─── Extract to read ───
## Stop words removal using Spacy

In [1]:
import spacy

In [2]:
spacy_nlp = spacy.load("en_core_web_sm")

In [3]:
# Display all the defaults stop words in Spacy

print(spacy_nlp.Defaults.stop_words)

{'be', 'or', 'via', 'nobody', 'how', 'when', 'whereas', 'upon', 'get', 'among', 'six', 'where', 'beyond', 'using', 'becoming', 'done', 'doing', 'beforehand', 'so', 'almost', 'hereby', 'while', 'make', '‘ve', 'has', 'him', 'her', 'several', 'somewhere', 'bottom', 'whereafter', 'hence', 'quite', 'before', 'become', 'first', 'can', 'further', 'who', 'without', 'does', 'his', 'very', 'hereafter', 'just', 'in', '‘m', 'namely', 'anywhere', 'nine', 'few', 'serious', 'why', 'indeed', 'been', 'at', 'an', 'himself', 'full', 'ca', 'noone', 'one', 'being', 'other', 'put', 'hereupon', 'next', 'rather', 'thus', 'am', 'after', 'besides', 'but', 'last', 'least', 'give', 'my', 'should', 'also', 'latter', 'part', 'every', 'much', 'side', 'out', 'really', 'off', 'were', 'whither', 'ours', 'between', 'whom', 'onto', 'those', 'themselves', 'otherwise', 'this', 'yourself', '‘re', 'mine', 'into', 'although', 'on', 'else', 'below', 'have', 'whenever', 'ourselves', 'whose', "n't", 'own', 'even', 'mostly', 'wha

In [11]:
# Checking if a given word is stope word or not

l = spacy_nlp.vocab["the"] # It will return lexeme object
if l.is_stop:
    print("Its a stop word")
─── Supplied data ───
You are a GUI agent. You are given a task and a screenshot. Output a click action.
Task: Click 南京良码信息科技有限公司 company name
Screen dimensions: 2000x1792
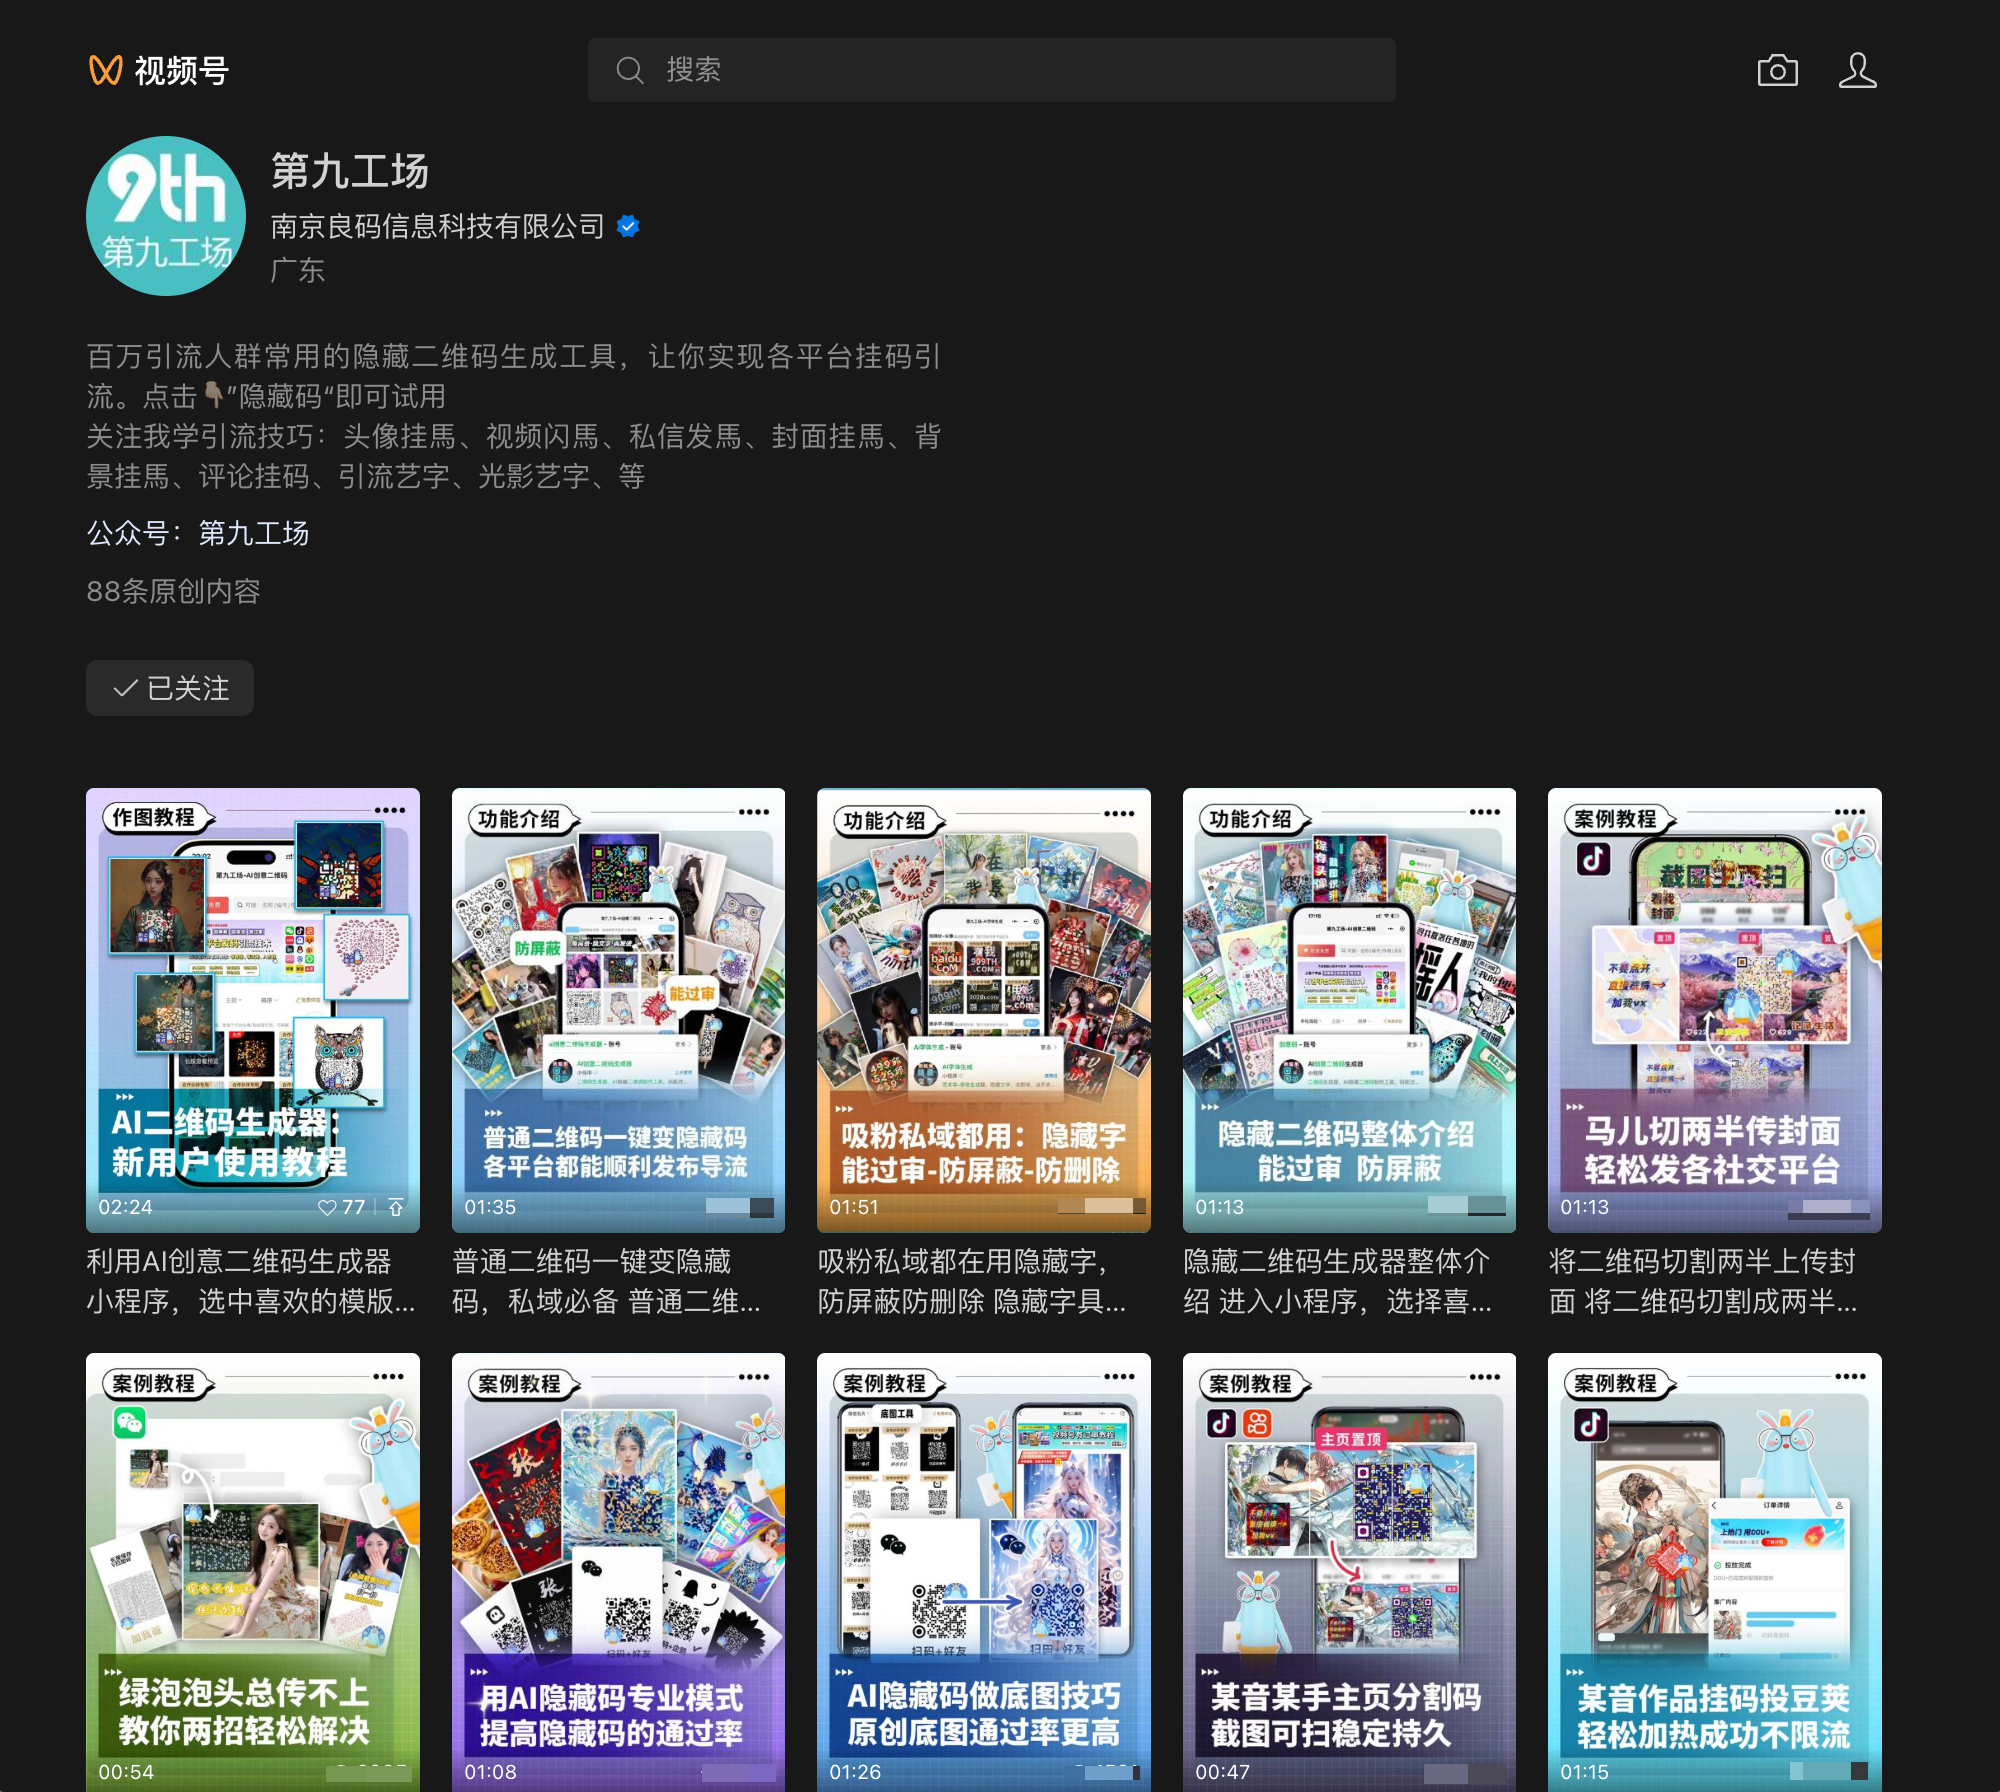(437, 227)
───
Can you copy the stretch of the spaCy stop-word notebook from "## Stop words" through "print(spacy_nlp.Defaults.stop_words)" word for word? The material has no connection to the spaCy stop-word notebook.

## Stop words removal using Spacy

In [1]:
import spacy

In [2]:
spacy_nlp = spacy.load("en_core_web_sm")

In [3]:
# Display all the defaults stop words in Spacy

print(spacy_nlp.Defaults.stop_words)